Disclaimer: I am not an expert on character sets. In addition, I cannot speak
or write in Japanese or Chinese or any of the other languages here. I am,
however, a "veteran" of MIME character set "wars", and I like to think I
learned something about people's positions on character set issues from it all.
All I'm doing here is repeating some of the things I believe are the positions
of others. I apologize in advance if I misrepresent anyone's views or misuse
the terminology in some way.

> Now, the problem is that there may be MIME/HTTP "charsets" that cannot
> be mapped to 10646 (the proposed document character set). Earlier, I
> gave an example: iso-2022-jp. But Glenn pointed out that this example
> is incorrect. Having re-checked the JIS X 0201 and 0208 vs Unicode
> tables today, I now find that he appears to be correct. My only excuse
> is that I haven't looked at those tables for a while, and in the past
> they *did* appear to have the problem I mentioned. Sorry.

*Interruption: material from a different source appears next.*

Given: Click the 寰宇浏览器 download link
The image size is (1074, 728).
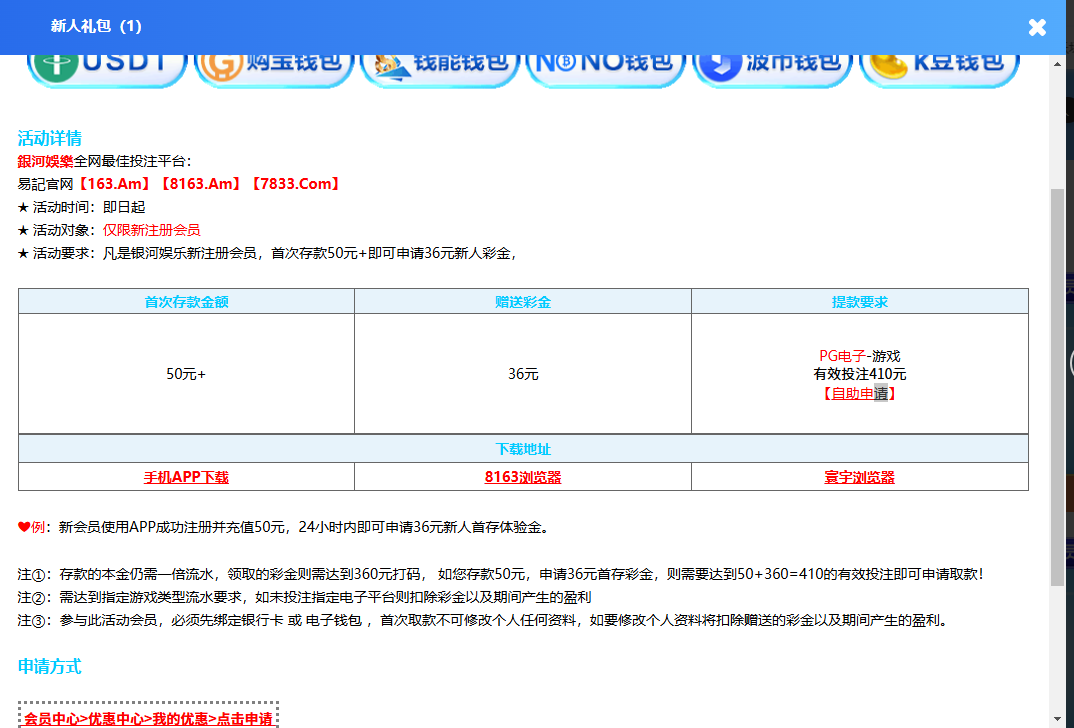Looking at the screenshot, I should click(859, 477).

You're missing the point of the objection that was raised in the original MIME
work (and will almost certainly be raised again in present language is left
unchanged). Yes, there are mappings from ISO-2022-JP to Unicode and vice versa.
And these mappings appear to be fully invertible from a mathematical
perspective, so that you can go from one to the other without any loss of
information.

It doesn't matter. The issue isn't whether or not you such a mapping exists,
its whether or not the mapping is correct, and the characters really are
equivalent.

Unicode maps characters from different repetoires into single code positions.
This is done to reduce the number of characters you need to something
manageable. The result is that, say, a Hanzi character, a Kanji character, and
a Hanja character all end up in the same position.

You say: So what? Its the same character, after all, so why not map them all to
the same code position?

The problem is that some people don't agree that its the same character. They
believe that the language the character is associated with is part of the
character that has to be preserved. According this logic you can talk about
mapping from ISO-2022-JP to something you might call ISO-10646-JP, but that you
cannot map to generic ISO-10646, and that therefore ISO-2022-JP is NOT a subset
of ISO-10646. (Some have even go so far as to assert that ISO-10646 does not
meet the requirements of being a character set.)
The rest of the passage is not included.